Excerto para leitura:

Para que os alunos possam, futuramente, executar obras “a sério”, em vez de os enviarmos directamente para uma espécie de clandestinidade, houve a preocupação de, neste curso, introduzir um programa que os inserisse no contexto dos procedimentos inerentes ao processo de uma construção e que possibilitasse a eficaz interacção com todos os possíveis parceiros nesse processo.
Assim, para além de aulas futuras em que se abordará temas como a segurança na obra, a organização de estaleiro, as medições, compra, armazenamento e gestão de materiais, equipamentos e recursos, hoje tivemos a primeira aula dentro desta vertente mais complementar do trabalho de construção civil, dedicada à correcta interpretação de desenho técnico, incluindo a compreensão das noções e características de desenhos de planta, corte, alçados e detalhes construtivos, e respectivos códigos de representação gráfica.
Procurando que todos os conhecimentos teóricos adquiridos durante as aulas sejam sempre enquadrados numa perspectiva muito prática e utilitária pelos alunos, procedemos, de imediato, à transposição dos desenhos de projecto do edifício a construir por eles para o terreno, introduzindo as técnicas e métodos de nivelamento do terreno, nomeadamente através da utilização da mangueira de nível e das estacas e guias de referência.

Trabalho a realizar:
- A) Reescreva de forma mais breve o parágrafo do excerto que começa por "Assim, para além de aulas futuras", conservando os factos principais.
- B) Extraia do excerto, sem qualquer alteração, o trecho que vai de "Para que os" até "de representação gráfica.".
A listagem provém de uma fonte diferente da do excerto.

Material fornecido:
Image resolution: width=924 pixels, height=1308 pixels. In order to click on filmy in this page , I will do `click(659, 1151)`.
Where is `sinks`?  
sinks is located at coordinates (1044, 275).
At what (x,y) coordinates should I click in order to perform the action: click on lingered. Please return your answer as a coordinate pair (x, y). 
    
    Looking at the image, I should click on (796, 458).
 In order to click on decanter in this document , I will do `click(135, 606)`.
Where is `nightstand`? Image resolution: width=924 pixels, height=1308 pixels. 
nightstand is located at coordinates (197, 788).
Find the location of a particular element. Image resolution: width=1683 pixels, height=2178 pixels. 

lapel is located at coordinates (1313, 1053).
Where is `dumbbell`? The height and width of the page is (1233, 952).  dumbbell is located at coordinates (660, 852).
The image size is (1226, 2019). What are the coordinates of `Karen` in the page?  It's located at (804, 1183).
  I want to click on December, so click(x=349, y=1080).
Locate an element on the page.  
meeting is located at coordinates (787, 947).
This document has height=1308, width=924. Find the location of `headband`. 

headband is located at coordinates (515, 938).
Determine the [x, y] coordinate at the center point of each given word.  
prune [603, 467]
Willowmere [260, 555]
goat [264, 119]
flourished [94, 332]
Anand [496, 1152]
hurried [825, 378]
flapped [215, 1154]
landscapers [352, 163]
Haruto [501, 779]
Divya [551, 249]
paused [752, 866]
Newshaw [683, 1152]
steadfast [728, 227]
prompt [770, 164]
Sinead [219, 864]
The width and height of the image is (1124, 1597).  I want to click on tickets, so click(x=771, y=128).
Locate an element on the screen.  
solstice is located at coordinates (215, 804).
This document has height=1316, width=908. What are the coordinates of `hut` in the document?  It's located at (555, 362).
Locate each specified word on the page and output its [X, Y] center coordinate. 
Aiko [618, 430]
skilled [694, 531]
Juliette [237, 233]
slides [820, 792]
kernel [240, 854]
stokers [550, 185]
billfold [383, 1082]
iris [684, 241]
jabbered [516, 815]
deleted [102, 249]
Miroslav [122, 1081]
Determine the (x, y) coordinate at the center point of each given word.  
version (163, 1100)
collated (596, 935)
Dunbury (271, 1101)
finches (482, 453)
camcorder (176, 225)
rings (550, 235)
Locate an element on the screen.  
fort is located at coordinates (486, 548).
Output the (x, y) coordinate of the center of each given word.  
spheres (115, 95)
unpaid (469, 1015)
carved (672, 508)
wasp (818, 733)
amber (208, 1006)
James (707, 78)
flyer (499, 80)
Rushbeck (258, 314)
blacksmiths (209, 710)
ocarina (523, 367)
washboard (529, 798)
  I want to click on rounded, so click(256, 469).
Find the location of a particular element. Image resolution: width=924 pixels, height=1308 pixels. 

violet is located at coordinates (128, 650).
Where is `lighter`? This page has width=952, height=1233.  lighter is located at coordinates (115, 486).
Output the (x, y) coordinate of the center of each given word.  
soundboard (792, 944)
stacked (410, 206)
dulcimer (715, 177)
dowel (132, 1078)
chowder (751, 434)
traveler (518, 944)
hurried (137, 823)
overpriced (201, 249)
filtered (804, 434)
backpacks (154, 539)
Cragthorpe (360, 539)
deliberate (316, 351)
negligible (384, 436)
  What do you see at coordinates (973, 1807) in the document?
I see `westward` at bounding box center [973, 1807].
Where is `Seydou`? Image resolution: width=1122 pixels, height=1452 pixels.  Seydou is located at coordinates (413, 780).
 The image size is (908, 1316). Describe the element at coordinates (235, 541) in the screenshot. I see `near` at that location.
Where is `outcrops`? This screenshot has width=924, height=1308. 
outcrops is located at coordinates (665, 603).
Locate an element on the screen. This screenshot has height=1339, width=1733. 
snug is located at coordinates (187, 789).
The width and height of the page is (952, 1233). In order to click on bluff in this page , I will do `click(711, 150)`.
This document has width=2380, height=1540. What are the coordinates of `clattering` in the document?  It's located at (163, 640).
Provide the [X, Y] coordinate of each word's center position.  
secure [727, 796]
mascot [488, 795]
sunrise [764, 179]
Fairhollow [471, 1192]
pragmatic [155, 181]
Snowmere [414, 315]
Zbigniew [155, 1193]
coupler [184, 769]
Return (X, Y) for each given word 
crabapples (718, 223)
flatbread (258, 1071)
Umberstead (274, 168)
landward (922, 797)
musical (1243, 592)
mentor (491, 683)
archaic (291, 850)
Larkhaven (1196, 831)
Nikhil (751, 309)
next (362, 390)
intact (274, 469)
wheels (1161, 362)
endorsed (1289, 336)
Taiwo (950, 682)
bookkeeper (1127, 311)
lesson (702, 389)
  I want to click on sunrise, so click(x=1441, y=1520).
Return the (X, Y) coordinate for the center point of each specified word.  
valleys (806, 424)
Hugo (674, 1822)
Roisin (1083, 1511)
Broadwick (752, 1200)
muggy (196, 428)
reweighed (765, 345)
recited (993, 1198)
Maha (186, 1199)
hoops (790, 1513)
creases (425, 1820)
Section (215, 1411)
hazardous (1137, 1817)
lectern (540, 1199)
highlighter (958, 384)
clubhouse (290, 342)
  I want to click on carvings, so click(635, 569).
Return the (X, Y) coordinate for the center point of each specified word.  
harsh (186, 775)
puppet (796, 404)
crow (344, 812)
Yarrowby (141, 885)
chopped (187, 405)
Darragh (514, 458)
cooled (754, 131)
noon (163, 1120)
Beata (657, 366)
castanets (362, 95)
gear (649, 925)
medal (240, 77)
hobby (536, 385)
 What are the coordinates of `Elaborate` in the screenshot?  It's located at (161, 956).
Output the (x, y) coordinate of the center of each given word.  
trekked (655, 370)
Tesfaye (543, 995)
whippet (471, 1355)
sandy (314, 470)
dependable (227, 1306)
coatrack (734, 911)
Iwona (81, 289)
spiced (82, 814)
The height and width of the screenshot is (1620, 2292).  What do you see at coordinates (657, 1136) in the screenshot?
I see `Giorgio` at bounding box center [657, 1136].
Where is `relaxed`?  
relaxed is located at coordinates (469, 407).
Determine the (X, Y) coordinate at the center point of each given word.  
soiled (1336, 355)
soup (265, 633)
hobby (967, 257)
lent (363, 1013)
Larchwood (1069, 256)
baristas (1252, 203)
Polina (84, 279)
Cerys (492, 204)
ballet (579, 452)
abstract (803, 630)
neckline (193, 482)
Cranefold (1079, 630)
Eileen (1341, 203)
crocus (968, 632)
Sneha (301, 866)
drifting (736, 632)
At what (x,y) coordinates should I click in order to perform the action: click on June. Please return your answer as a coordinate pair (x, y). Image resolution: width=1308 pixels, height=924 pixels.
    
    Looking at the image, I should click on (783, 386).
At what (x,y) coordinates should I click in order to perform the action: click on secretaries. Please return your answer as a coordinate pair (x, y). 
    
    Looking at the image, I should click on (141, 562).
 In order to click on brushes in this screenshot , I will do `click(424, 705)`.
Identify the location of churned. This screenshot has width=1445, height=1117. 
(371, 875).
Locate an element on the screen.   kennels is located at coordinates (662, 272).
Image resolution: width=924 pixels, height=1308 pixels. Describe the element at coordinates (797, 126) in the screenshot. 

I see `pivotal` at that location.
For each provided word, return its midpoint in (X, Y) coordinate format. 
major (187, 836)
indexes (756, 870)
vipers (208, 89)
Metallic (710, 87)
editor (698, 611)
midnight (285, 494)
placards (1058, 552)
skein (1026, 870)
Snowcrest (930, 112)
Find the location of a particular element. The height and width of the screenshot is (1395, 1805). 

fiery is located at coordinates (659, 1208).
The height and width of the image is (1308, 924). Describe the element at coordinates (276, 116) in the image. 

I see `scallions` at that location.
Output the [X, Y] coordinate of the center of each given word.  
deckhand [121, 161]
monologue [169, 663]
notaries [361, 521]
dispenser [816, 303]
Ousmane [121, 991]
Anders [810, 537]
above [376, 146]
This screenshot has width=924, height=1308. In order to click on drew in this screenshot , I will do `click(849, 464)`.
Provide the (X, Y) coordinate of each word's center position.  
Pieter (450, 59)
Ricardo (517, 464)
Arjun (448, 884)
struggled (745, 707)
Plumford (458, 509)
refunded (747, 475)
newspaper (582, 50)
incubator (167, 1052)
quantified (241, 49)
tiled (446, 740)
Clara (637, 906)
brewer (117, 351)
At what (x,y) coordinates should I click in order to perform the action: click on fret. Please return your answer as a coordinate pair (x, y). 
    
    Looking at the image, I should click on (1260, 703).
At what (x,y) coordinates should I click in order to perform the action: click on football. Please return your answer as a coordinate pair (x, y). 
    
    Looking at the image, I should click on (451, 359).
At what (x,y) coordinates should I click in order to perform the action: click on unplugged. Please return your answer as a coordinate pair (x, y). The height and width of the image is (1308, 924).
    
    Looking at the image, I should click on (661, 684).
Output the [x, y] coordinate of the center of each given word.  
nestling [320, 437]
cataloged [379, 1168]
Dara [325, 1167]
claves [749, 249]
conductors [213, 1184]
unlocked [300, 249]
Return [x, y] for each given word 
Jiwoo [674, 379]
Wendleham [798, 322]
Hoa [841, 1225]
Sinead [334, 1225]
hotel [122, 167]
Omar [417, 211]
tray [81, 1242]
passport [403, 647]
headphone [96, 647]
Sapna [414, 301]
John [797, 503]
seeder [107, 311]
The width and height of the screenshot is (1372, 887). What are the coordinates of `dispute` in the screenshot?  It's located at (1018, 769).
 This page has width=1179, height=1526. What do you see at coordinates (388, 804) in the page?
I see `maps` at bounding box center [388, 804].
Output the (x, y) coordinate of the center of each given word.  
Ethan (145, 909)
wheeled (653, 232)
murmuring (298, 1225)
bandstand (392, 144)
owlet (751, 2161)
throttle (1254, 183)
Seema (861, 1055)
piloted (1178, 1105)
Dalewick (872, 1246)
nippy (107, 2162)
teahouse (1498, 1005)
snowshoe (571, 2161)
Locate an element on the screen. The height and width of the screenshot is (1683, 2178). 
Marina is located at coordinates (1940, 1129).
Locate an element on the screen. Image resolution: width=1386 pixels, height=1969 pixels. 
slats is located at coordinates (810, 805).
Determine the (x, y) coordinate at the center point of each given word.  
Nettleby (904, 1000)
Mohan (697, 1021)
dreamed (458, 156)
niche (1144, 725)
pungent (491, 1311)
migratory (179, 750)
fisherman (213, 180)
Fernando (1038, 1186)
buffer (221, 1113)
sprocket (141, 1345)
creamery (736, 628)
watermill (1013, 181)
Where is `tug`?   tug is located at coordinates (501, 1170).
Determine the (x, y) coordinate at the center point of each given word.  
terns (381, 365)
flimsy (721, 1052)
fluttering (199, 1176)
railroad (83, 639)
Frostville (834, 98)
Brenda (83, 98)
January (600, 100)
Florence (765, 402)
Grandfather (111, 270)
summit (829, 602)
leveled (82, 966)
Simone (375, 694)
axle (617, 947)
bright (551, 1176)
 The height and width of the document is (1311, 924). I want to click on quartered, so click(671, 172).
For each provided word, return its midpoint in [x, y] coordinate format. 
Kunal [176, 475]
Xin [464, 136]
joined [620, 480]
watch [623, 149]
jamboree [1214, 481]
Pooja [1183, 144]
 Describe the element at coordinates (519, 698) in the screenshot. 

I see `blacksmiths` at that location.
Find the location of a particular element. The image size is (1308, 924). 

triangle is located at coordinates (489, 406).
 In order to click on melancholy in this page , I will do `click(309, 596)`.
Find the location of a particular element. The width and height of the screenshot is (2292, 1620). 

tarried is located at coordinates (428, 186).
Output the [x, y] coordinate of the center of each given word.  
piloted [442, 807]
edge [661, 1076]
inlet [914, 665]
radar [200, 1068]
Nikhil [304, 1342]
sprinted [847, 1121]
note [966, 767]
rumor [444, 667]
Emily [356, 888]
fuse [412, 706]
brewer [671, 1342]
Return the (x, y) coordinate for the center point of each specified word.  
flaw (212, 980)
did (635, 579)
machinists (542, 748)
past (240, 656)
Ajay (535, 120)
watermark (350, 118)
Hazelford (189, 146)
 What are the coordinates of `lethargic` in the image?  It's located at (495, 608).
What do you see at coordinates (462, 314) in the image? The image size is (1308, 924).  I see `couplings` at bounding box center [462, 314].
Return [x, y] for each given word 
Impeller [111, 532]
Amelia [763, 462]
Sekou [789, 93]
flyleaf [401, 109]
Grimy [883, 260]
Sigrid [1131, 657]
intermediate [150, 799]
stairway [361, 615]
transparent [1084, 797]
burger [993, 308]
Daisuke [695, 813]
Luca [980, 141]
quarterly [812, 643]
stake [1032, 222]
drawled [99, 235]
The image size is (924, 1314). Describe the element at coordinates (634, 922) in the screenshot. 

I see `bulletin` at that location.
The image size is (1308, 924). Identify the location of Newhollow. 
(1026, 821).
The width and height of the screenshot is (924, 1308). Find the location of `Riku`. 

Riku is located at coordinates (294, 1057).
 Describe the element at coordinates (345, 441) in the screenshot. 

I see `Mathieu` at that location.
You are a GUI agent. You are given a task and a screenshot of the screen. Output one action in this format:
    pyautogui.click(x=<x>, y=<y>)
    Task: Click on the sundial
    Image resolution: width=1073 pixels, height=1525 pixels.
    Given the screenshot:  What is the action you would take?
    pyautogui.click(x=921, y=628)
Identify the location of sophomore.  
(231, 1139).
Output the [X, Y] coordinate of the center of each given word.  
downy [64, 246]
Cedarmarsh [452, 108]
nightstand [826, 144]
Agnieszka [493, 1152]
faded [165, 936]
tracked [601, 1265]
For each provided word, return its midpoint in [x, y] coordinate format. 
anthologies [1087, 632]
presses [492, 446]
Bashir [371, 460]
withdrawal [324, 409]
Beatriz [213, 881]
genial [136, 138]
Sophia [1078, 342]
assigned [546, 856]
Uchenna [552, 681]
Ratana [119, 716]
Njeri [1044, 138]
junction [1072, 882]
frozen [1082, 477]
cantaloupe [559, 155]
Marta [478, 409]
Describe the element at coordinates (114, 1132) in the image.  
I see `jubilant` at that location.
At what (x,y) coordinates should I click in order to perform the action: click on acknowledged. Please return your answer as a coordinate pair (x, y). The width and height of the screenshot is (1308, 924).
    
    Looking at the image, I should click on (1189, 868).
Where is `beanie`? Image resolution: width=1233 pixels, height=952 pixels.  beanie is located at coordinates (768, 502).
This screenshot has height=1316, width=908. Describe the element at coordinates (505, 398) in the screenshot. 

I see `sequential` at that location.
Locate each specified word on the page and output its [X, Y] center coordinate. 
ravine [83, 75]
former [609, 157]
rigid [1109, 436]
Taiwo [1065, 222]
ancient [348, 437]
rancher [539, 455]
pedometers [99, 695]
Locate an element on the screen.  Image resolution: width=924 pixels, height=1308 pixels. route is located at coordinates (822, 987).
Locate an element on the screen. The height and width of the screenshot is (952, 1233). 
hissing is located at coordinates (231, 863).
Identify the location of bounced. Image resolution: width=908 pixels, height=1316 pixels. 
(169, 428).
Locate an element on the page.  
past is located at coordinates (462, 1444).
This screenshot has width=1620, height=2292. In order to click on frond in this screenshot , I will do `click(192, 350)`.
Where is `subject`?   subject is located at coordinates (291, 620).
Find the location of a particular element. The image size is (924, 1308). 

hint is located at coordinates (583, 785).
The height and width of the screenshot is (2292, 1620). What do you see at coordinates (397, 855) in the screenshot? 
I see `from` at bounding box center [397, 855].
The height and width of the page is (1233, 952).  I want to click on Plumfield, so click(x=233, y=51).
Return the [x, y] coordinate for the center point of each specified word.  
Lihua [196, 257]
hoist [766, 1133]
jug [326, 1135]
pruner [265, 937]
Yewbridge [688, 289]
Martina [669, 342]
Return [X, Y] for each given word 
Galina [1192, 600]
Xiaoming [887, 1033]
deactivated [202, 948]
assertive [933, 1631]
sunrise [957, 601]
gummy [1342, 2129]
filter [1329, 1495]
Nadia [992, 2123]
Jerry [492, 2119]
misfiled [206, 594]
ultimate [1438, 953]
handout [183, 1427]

Respostas completas:
- A) Em aulas futuras serão tratados temas como a segurança na obra, a organização de estaleiro, as medições e a compra, armazenamento e gestão de materiais, equipamentos e recursos. Hoje realizou-se a primeira aula desta vertente complementar da construção civil, dedicada à correcta interpretação do desenho técnico: noções e características de plantas, cortes, alçados e detalhes construtivos, e respectivos códigos de representação gráfica.

- B)
Para que os alunos possam, futuramente, executar obras “a sério”, em vez de os enviarmos directamente para uma espécie de clandestinidade, houve a preocupação de, neste curso, introduzir um programa que os inserisse no contexto dos procedimentos inerentes ao processo de uma construção e que possibilitasse a eficaz interacção com todos os possíveis parceiros nesse processo.
Assim, para além de aulas futuras em que se abordará temas como a segurança na obra, a organização de estaleiro, as medições, compra, armazenamento e gestão de materiais, equipamentos e recursos, hoje tivemos a primeira aula dentro desta vertente mais complementar do trabalho de construção civil, dedicada à correcta interpretação de desenho técnico, incluindo a compreensão das noções e características de desenhos de planta, corte, alçados e detalhes construtivos, e respectivos códigos de representação gráfica.